PASSAGE TO READ —
[BEGIN]
And here is a Python script containing examples of several requests like those above:

#!/usr/bin/env python

import requests

def test():
    rsp = requests.get(
        'http://crow:5000',
        headers={'host': 'testdata04.hdfgroup.org'})
    print rsp.text
    print rsp.json()
    rsp = requests.get(
        'http://crow:5000/groups',
        headers={'host': 'testdata04.hdfgroup.org'})
    print rsp.json()
    rsp = requests.get(
        'http://crow:5000/groups/f416d155-2114-11e5-81d4-0019dbe2bd89',
        headers={'host': 'testdata04.hdfgroup.org'})
    print rsp.json()
    rsp = requests.get(
        'http://crow:5000/datasets',
        headers={'host': 'testdata04.hdfgroup.org'})
    print rsp.json()
    rsp = requests.get(
        'http://crow:5000/datasets/f416d154-2114-11e5-81d4-0019dbe2bd89',
        headers={'host': 'testdata04.hdfgroup.org'})
    print rsp.json()
    rsp = requests.get(
        'http://crow:5000/datasets/f416d154-2114-11e5-81d4-0019dbe2bd89/value',
        headers={'host': 'testdata04.hdfgroup.org'})
    print rsp.json()
    value = rsp.json()['value']
    print 'value: {}'.format(value)
    return rsp.json()

def main():
    test()

if __name__ == '__main__':
    main()

And, the following is a Python script that is functionally equivalent to the previous one, but that attempts to hide some of the repetition and messiness in a class:

#!/usr/bin/env python

import requests

class H5servRequest(object):
    def __init__(self, host, machine, port):
        self.host = host
        self.machine = machine
        self.port = port
        self.location = "{}:{}".format(machine, port)

    def get(self, path):
        rsp = requests.get(
            self.location + path,
            headers={'host': self.host})
        return rsp.json()

def test():
    req = H5servRequest(
        'testdata04.hdfgroup.org',
        'http://crow',
        5000)
    data = req.get('')
    print '-----\n{}'.format(data)
    data = req.get('/groups')
    print '-----\n{}'.format(data)
    data = req.get('/datasets')
    print '-----\n{}'.format(data)
    data = req.get('/datasets/f416d154-2114-11e5-81d4-0019dbe2bd89')
    print '-----\n{}'.format(data)
    data = req.get('/datasets/f416d154-2114-11e5-81d4-0019dbe2bd89/value')
    print '-----\n{}'.format(data)

def main():
    test()

if __name__ == '__main__':
    main()

Notes:

  • The class H5servRequest captures and reuses the host, the machine (or node to which we make our requests, and the port.
  • Each call to H5servRequest.get uses the request module to send the request, then returns the JSON payload.
[END]
LISTED RECORDS —
[BEGIN]
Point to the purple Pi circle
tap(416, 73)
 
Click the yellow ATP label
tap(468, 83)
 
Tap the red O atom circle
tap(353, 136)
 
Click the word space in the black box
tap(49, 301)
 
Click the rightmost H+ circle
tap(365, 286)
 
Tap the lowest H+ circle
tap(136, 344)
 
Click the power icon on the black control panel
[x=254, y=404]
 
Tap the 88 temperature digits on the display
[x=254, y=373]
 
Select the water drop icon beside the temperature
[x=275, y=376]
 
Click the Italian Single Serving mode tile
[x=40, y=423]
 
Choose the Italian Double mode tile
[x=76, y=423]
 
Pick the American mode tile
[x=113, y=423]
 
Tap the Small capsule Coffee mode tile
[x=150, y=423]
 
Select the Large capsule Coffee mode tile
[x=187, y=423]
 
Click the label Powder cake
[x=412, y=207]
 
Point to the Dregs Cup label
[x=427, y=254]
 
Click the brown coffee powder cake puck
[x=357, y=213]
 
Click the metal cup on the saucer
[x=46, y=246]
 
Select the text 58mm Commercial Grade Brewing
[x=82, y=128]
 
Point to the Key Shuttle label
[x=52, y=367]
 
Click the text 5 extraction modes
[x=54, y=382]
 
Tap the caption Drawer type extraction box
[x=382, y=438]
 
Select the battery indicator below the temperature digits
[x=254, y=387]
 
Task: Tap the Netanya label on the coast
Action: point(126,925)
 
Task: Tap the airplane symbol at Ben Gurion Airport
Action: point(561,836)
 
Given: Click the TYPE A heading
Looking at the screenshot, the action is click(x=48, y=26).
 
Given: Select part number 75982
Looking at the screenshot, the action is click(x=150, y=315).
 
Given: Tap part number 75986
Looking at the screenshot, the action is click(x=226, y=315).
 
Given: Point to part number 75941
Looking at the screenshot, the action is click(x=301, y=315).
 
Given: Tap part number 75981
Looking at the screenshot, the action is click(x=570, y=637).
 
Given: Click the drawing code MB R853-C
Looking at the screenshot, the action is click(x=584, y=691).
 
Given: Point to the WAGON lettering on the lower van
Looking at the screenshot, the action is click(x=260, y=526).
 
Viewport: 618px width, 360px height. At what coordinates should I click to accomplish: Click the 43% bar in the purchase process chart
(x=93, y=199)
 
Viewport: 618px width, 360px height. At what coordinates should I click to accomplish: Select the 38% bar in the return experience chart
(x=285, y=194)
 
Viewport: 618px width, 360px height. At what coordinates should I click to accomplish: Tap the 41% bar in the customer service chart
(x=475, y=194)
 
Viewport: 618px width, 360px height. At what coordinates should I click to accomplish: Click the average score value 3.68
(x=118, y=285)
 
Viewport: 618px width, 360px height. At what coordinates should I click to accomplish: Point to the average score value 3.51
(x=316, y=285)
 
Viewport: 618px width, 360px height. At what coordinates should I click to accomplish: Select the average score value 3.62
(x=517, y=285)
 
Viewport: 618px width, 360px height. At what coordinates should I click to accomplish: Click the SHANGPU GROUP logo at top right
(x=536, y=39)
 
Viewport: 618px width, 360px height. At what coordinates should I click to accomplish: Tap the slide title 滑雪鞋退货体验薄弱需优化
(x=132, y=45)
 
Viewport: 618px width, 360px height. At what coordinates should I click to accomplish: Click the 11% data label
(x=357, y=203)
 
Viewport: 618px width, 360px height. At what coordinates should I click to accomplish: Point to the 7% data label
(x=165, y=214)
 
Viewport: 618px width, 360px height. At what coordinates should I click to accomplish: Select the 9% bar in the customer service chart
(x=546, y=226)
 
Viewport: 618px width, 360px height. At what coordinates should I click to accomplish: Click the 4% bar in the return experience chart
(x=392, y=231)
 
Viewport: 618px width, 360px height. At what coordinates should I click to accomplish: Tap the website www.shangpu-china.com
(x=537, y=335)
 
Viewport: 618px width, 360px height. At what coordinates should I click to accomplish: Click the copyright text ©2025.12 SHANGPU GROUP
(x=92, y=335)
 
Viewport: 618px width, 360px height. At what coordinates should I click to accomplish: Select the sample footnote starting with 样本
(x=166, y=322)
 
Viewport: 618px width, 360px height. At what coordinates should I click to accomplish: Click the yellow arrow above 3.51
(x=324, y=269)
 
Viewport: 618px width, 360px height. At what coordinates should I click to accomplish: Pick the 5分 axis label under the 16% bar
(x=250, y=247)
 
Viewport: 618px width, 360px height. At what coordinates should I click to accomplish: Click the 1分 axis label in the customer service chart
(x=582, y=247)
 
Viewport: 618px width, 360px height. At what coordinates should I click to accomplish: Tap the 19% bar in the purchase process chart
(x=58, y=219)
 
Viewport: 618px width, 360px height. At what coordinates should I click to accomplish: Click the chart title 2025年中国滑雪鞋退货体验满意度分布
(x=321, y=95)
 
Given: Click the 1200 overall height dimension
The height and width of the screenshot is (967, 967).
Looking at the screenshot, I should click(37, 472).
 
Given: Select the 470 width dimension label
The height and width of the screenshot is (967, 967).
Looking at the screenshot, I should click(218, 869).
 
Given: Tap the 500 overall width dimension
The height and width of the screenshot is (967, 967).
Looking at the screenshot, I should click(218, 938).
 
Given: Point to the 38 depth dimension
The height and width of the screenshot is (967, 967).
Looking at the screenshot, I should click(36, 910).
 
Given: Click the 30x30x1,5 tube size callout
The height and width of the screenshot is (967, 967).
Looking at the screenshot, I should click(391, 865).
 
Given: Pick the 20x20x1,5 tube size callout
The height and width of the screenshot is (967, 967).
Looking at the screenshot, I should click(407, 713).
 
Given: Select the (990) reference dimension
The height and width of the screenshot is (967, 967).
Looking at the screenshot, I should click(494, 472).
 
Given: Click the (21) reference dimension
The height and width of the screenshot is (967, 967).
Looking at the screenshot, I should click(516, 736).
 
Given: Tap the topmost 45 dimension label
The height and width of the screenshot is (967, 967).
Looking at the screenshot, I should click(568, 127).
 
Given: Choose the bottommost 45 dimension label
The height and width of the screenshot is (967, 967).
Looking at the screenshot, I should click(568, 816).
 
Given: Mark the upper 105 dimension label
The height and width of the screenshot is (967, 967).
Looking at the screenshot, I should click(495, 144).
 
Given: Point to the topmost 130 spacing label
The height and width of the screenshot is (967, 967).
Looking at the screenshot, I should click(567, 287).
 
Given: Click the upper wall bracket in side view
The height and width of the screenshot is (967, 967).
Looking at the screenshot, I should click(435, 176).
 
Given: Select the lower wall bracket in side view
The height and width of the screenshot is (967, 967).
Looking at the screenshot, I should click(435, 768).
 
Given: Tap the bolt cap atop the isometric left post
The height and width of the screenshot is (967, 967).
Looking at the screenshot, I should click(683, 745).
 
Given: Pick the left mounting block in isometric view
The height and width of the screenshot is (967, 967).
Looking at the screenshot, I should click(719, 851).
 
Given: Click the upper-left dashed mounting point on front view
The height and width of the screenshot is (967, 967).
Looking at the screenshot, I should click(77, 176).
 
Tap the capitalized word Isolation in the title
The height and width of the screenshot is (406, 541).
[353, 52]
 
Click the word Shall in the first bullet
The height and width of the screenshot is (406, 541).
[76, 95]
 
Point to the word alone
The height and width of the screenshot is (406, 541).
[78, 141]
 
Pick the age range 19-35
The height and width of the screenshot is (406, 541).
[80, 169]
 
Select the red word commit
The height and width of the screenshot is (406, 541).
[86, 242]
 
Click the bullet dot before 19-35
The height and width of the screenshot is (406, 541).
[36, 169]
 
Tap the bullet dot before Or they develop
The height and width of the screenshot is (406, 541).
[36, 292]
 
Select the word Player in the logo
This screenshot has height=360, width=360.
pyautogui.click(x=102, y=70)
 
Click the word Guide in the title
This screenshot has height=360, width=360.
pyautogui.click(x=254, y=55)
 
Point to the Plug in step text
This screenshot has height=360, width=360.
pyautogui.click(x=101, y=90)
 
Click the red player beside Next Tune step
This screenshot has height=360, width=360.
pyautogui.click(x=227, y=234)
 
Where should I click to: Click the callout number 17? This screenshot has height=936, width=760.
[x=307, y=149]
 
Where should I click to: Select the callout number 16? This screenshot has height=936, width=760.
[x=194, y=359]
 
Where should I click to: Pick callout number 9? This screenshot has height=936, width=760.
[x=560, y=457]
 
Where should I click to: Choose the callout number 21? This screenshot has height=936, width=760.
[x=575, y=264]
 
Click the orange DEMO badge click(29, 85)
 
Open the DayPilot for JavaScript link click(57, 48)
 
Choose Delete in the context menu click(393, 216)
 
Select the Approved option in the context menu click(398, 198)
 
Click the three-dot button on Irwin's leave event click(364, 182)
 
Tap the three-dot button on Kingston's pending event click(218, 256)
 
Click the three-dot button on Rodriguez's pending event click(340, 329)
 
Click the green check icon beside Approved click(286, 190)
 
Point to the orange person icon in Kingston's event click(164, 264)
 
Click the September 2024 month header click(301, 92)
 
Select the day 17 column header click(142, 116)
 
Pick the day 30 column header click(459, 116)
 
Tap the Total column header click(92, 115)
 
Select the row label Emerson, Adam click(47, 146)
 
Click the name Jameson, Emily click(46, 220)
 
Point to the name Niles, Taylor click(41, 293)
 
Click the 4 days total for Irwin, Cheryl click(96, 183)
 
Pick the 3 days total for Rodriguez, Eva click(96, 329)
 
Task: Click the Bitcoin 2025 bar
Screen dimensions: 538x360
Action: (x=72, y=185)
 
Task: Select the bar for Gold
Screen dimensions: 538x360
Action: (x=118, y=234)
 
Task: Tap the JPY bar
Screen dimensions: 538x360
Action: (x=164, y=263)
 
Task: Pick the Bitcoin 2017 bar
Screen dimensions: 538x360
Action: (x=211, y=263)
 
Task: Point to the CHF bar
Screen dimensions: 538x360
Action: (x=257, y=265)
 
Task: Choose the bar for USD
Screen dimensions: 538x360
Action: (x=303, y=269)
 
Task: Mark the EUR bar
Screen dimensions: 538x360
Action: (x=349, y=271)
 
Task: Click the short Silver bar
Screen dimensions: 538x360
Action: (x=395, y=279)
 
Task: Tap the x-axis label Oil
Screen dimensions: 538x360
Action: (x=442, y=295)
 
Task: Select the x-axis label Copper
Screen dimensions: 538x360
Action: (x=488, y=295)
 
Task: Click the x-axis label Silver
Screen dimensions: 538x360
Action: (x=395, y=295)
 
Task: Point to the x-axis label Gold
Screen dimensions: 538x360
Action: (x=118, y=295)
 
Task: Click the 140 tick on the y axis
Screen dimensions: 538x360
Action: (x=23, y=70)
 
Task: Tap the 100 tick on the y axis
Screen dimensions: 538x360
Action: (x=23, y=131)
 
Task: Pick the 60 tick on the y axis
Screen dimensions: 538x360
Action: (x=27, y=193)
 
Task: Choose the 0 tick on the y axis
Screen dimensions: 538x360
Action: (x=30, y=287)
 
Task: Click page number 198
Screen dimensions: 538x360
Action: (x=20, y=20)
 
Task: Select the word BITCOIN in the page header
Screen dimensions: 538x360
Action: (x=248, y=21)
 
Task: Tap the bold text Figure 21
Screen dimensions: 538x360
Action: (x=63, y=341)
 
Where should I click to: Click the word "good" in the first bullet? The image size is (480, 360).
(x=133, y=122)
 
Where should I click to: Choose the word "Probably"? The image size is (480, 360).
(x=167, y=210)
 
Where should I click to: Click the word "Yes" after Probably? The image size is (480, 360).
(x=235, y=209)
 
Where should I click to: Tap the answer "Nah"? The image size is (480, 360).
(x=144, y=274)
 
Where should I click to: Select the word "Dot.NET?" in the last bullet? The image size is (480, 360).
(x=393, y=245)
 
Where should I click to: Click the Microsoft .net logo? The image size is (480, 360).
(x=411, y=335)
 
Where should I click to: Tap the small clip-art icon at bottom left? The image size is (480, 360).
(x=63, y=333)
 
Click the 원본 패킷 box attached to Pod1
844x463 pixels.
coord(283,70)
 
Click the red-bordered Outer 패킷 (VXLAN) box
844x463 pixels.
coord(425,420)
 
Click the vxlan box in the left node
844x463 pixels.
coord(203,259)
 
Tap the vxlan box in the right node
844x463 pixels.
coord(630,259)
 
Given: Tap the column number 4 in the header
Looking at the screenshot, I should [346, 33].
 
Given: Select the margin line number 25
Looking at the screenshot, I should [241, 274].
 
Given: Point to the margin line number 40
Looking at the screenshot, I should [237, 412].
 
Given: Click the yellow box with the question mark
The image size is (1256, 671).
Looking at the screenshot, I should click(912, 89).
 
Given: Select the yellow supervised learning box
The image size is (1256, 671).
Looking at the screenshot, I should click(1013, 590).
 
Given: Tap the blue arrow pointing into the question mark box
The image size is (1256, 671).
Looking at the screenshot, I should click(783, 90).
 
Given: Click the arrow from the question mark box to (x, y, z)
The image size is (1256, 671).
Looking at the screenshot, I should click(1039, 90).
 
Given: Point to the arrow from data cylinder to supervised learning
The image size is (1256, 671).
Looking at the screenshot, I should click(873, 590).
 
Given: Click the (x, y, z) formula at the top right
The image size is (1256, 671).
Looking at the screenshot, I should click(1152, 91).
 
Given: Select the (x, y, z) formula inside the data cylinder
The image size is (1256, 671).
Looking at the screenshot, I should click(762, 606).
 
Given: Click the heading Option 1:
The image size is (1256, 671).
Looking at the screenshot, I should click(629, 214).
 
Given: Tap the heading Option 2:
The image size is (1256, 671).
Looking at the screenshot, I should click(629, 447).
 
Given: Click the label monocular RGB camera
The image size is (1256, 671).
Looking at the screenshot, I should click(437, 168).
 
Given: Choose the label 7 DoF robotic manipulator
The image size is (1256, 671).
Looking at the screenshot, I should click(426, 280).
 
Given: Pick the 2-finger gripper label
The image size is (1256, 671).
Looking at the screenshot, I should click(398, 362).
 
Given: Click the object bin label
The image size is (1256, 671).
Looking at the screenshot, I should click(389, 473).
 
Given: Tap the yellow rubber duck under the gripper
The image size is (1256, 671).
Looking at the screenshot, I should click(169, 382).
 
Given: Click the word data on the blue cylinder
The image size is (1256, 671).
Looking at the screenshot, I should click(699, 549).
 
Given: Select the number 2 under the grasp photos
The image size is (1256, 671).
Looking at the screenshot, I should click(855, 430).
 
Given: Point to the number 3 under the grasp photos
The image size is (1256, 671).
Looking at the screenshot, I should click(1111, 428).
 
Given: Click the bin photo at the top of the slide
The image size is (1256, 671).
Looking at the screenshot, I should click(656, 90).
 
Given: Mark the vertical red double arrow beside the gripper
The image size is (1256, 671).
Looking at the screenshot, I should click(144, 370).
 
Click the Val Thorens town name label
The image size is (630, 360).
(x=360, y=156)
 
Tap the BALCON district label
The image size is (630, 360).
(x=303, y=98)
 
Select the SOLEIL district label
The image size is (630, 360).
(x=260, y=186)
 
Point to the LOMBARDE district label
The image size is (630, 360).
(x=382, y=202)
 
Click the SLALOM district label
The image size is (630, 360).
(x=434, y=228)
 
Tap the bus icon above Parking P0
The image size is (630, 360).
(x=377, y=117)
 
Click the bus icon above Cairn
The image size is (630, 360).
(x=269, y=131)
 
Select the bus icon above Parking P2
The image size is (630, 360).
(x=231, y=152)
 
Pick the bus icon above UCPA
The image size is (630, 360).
[END]
GIVEN EXERCISE A —
Answer these questions from the passage on the h5serv request scripts:
(i) What value does the first script send in the host header?
(ii) What is the name of the class defined in the second script?
(iii) According to the notes, what does each call to the get method return?
GIVEN EXERCISE B — In one to three sentences, explain why the second script in the passage on the h5serv request scripts wraps its requests in a class.
GIVEN EXERCISE C — Resume the passage on the h5serv request scripts, starting after its last note.

TASK RESPONSE A —
(i) testdata04.hdfgroup.org
(ii) H5servRequest
(iii) The JSON payload

TASK RESPONSE B — The second script does the same work as the first. It uses the class to hide some of the first script's repetition and messiness. The class captures and reuses the host, the machine, and the port, so these do not have to be written out again for each request.

TASK RESPONSE C —
3.3   JavaScript/Node.js

Here is a similar example written in Node.js:

#!/usr/bin/env node

var http = require('http');
var log = console.log;

function do_request(path, cb) {
  var opt = {};
  opt.hostname = 'crow';
  opt.port = 5000;
  opt.method = 'GET';
  opt.headers = {host: 'testdata04.hdfgroup.org'};
  opt.path = path;
  log('opt: ' + JSON.stringify(opt));
  var req = http.request(opt, function (response) {
    response.on('data', function (chunk) {
      log('-----\nbody: ' + chunk);
      if (cb !== null) {
        cb(chunk);
      }
    });
  });
  req.on('error', function(e) {
    log('request error: ' + e.message);
  });
  req.end();
}

function test() {
  var content;
  do_request('/', null);
  do_request('/groups', null);
  do_request('/datasets', null);
  do_request('/datasets/f416d15c-2114-11e5-81d4-0019dbe2bd89', null);
  do_request(
    '/datasets/f416d15c-2114-11e5-81d4-0019dbe2bd89/value',
    function(data) {
      var content, values;
      content = JSON.parse(data);
      values = content.value;
      log('-----\nvalues: ' + values);
  });
}

test();

The HTTP requests in the above example are asynchronous, and, therefore, the results may not come out in the same order as our calls to do_request. Here is an example that uses a recursive loop to execute these operations in a serial order:

#!/usr/bin/env node

var http = require('http');
var async = require('async');
var log = console.log;

var args = [
  ['/', null],
  ['/groups', null],
  ['/datasets', null],
  ['/datasets/f416d15c-2114-11e5-81d4-0019dbe2bd89', null],
  ['/datasets/f416d15c-2114-11e5-81d4-0019dbe2bd89/value', function(data) {
    var content, values;
    content = JSON.parse(data);
    values = content.value;
    log('-----\nvalues: ' + values);
  }],
];

function do_request(args, idx) {
  if (idx < args.length) {
    var path = args[idx][0],
      cb = args[idx][1],
      opt = {};
    opt.hostname = 'crow';
    opt.port = 5000;
    opt.method = 'GET';
    opt.headers = {host: 'testdata04.hdfgroup.org'};
    opt.path = path;
    log('opt: ' + JSON.stringify(opt));
    var req = http.request(opt, function (response) {
      response.on('data', function (chunk) {
        log('-----\nbody: ' + chunk);
        if (cb !== null) {
          cb(chunk);
        }
        do_request(args, idx + 1);
      });
    });
    req.on('error', function(e) {
      log('request error: ' + e.message);
    });
    req.end();
  }
}

function test() {
  do_request(args, 0);
}

test();

Notice that, in this example (above) we do not call do_request recursively until the response.on callback has been called.